La iglesia los esperaba en silencio, como si contuviera la respiración. Afuera, una pequeña feria artesanal ofrecía tejidos, llaveros y sonrisas. El padre Juan, con gesto amable y voz emocionada, los recibió en la puerta: — Los estábamos esperando con mucha alegría para escucharlos cantar.
Entraron al templo por primera vez. Todo era luz, devoción y belleza. Un mural de Santa Rosa de Lima frente a un paisaje celestial capturó su atención. El arte se había fundido con la fe. El padre Juan, siempre hospitalario, los condujo hasta lo más alto del templo. Subieron las escaleras del campanario —algunos con miedo, otros con osadía— y desde allí contemplaron el valle del Huallaga como si fuesen cóndores en su nido.

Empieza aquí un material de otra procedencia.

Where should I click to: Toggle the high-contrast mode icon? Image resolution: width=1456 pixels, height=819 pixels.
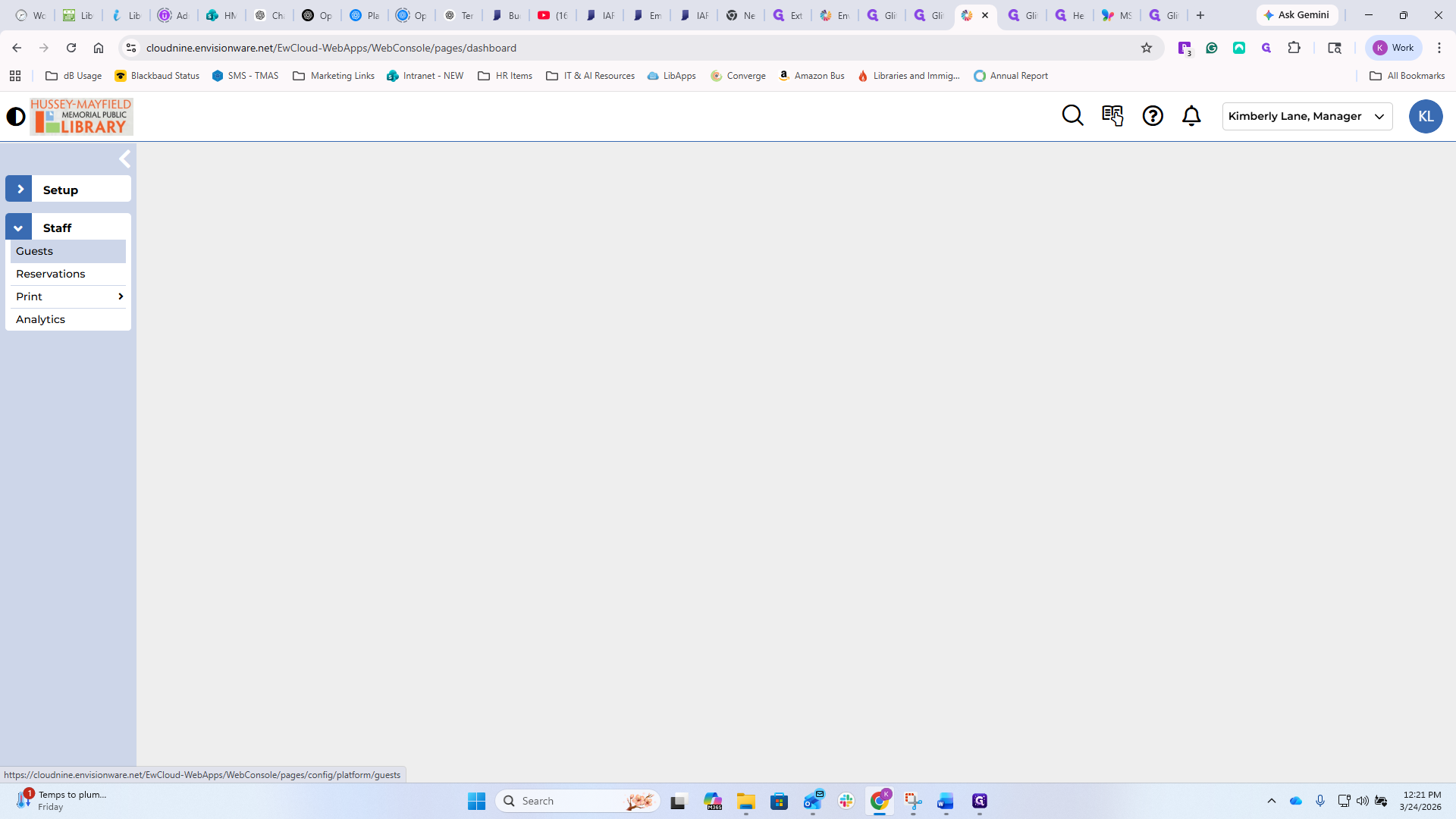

Y entonces el padre, como salido de una novela de aventuras, se paró en la cornisa más alta y abrió los brazos. Los jóvenes le gritaron que bajara, temiendo por su vida, pero él, sereno, sonrió.
—Durante la pandemia celebraba desde aquí las misas, para que los fieles desde sus balcones pudieran recibir la palabra y la bendición —les dijo.
El recital comenzó a las 4:30 p.m., bajo el umbral de la iglesia, con una acústica sagrada que parecía abrazar cada nota. Iniciaron con “Alma”, esa joya de Gumersindo Atencia y Arturo Caldas. Luego sonaron La Libertad, El cóndor vuelve a su nido, Huánuco viejo, Tierra de mis amores, El peregrino, Amor pañaco, La Flor de la Canela y más.
Cada canción era un puente entre generaciones, una flor abierta en el corazón del pueblo. Pero hubo un instante que robó lágrimas: una niña de unos diez años se acercó tímida al coro y le regaló un anillo a una de las cantantes. — Me gusta cómo cantan, son hermosas sus voces — dijo con dulzura, y en su voz iba el alma de Tomaykichwa entera.
Después del recital, como broche de oro, el padre Juan los invitó al segundo piso. Allí, un café de huerto tibio y picarones recién hechos esperaban a los jóvenes y a sus padres. Las manos generosas de mujeres tomaykichwanas preparaban los dulces mientras las risas llenaban el ambiente. Era una celebración sin protocolo, una fiesta del corazón.
Antes de partir, el padre les contó que a fines de agosto se inaugurará un balcón único en el país por su arquitectura, y extendió una nueva invitación. El coro, al unísono, prometió volver.
A las 7:40 p.m., los jóvenes embajadores de la música huanuqueña abordaron el ómnibus con el alma rebosante. Iban de regreso, sí, pero dejaban parte de sus voces, de sus pasos y de sus sueños flotando en los aires de Tomaykichwa. Habían vivido una tarde que fue concierto, historia, mística y memoria. Habían confirmado que cantar nuestras canciones no solo es un acto artístico, sino una manera profunda de vivir la identidad, de honrar lo que somos.
Y así, entre acordes y huertos, entre risas y picarones, Tomaykichwa volvió a hechizar a quienes saben que el arte, cuando es puro, también puede ser oración.